В одном из дел содержатся показания колхозного кузнеца Ф. А. Маховикова, который был арестован в начале ноября 1937 г., получил 10 лет лагерей и смог дожить до реабилитации. В 1959 г. он вспоминал, что за месяц или полтора до ареста он стал случайным свидетелем разговора секретаря сельсовета с приезжим незнакомцем. Человек, приехавший в сельсовет, интересовался, «кто из колхозников является более зажиточным или облагался твердым заданием»[398]. Свидетель разговора не был кулаком, являлся председателем ревизионной комиссии колхоза, но однажды облагался твердым заданием, поэтому он попал в список лиц, названных работником сельсовета. Пострадавший колхозник считал, что именно тогда его и наметили для ареста.
Конечно, описанный случай является лишь косвенным доказательством. Мы не можем с точностью утверждать, что незнакомец являлся сотрудником НКВД или кем-то, действующим в интересах этого органа. Однако воспоминания репрессированного дают нам представление о возможном механизме получения сведений. Здесь указаны источник и форма получения информации: секретарь сельсовета устно, без всяких «бумажных» формальностей дает по памяти список интересующих незнакомца лиц. Чем не «полуофициальный сбор данных»?

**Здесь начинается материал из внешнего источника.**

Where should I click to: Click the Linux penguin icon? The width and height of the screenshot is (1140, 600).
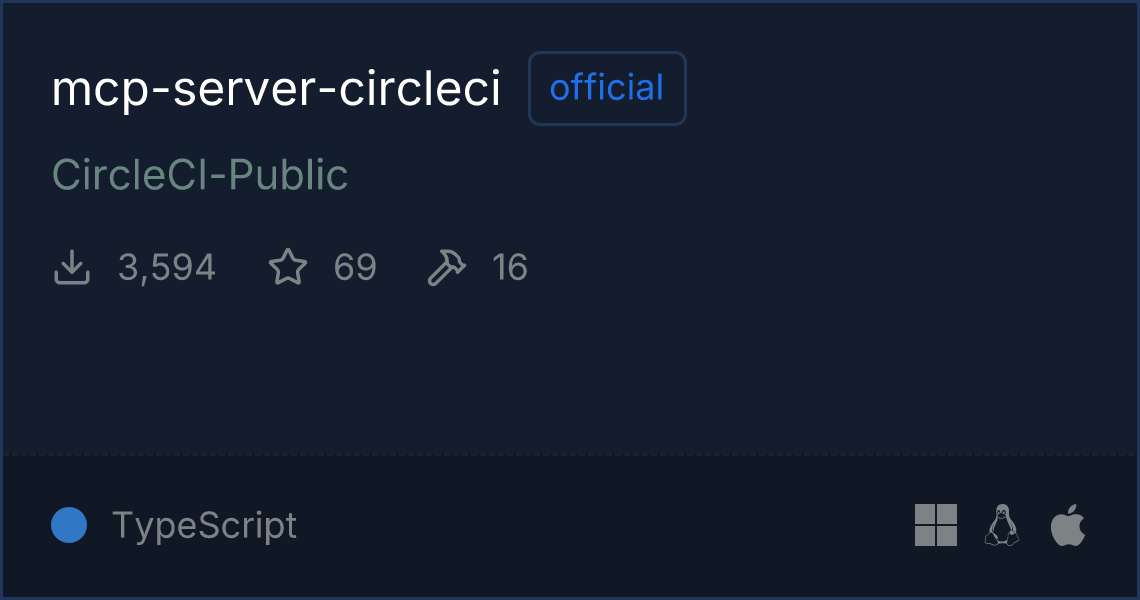pos(1001,525)
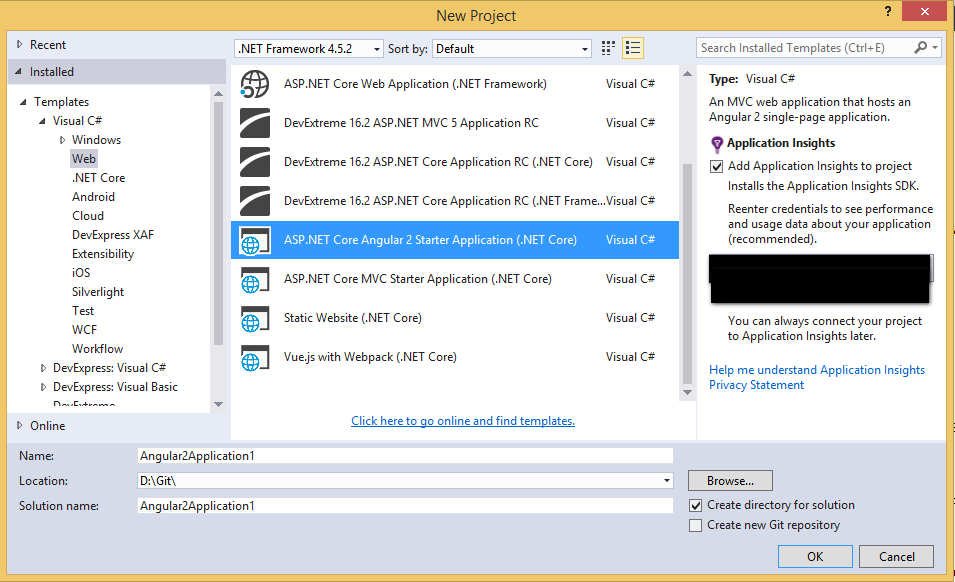Open the Sort by dropdown
Screen dimensions: 955x582
tap(512, 48)
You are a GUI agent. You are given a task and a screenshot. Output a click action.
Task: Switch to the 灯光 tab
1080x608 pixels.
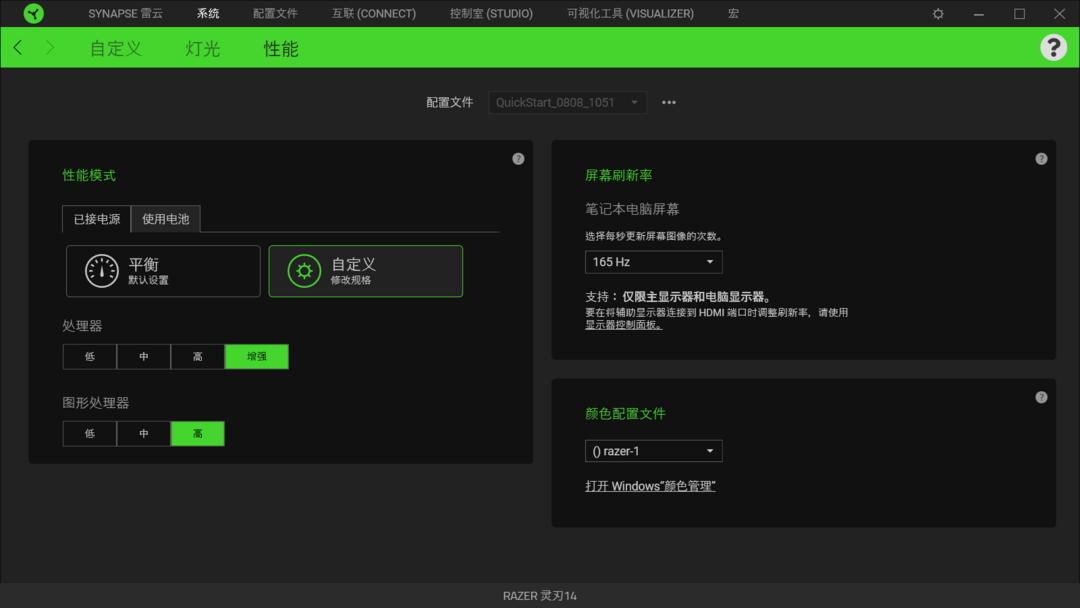[x=202, y=47]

Вернемся к путям выхода из того затруднительного положения, в которое попали чекисты летом 1937 г. Первый, о нем мы говорили выше, был очевидным и привычным — обращение к агентурным разработкам и свидетельским показаниям, которым еще не был дан ход. Только из этих источников можно было получить сколько-нибудь значительный массив информации о людях, которых можно было бы идентифицировать как врагов. Второй путь — это прямая фальсификация, к которой подталкивали, с одной стороны, существующий план арестов и давление начальства, с другой — ограниченность резерва врагов в колхозах и единоличных хозяйствах Прикамья. Рассмотрим оба.
«Бывшие»
На кого в 1937 г. у НКВД имелся компрометирующий материал? В первую очередь речь шла о бывших кулаках, священниках и церковном активе, иногда — о бывших белогвардейцах или лицах, сотрудничавших с белой армией, участниках восстаний и, наконец, просто о недовольных своим положением сельских жителях. Сексоты, штатные свидетели и доносчики сообщали в НКВД о критических разговорах, которые вели эти люди, о различных правонарушениях, но до приказа № 00447 этого, видимо, было для арестов недостаточно. Приказ давал необходимое обоснование для изъятий, ведь в нем говорилось, что
«все эти антисоветские элементы являются главными зачинщиками всякого рода антисоветских и диверсионных преступлений, как в колхозах и совхозах, так и на транспорте и в некоторых областях промышленности»[399].
7 августа[400] 1937 г. в селе Ашап Ординского района была арестована крестьянка Н. М. Куляшова. Сотрудникам НКВД удалось собрать целый список обличительных документов, которые должны были представить 56-летнюю женщину как матерого врага советской власти.
Самую скромную характеристику, как ни странно, мы находим в документе без названия от 22 июля 1937 г. с очередной говорящей подписью «Свой». Среди 8 сомнительных местных жителей, которые перечислены на листке, указана и «кулачка» Куляшова[401].
Более подробная информация содержится в рукописном документе, подписанном двумя гражданами. Из доноса мы узнаем, что Куляшова в 1919 г. выдавала коммунистов, отступала с белыми, а в настоящее время ведет среди женщин работу за срыв различных компаний[402].
Еще больше подробностей в трех характеристиках сельсовета. Происхождение Куляшовой определяется как кулацкое, уточняется, что выдавала сторонников советской власти она вместе с мужем и что в 1924 г. лишалась избирательных прав «как активный участник колчаковщины». В 1930 г. она — организатор протеста против закрытия ашапской церкви[403]. В этом же году снова лишается избирательных прав (не ясно, в связи с церковными событиями или из-за чего-то другого). Кроме того, Куляшова объясняет односельчанам, что вступать в колхоз грешно, выступает «против всех проводимых кампаний», а еще подрабатывает знахарством и торговлей спиртным[404].
И, наконец, завершает картину выписка из закрытого заседания президиума РИК от 15 апреля 1933 г., в которой содержится постановление о высылке кулака Куляшовой из Ординского района[405]. Не ясно, было ли выполнено это решение, нам известно лишь, что в 1936–1937 гг. она жила в том же селе, что и раньше. И еще один любопытный факт: при аресте у нее, лишенной избирательных прав крестьянки-единоличницы, изымают паспорт!
Несколько допрошенных в качестве свидетелей односельчан подтвердили компрометирующую информацию и дополнили ее сведениями о нелояльных по отношению к власти высказываниях.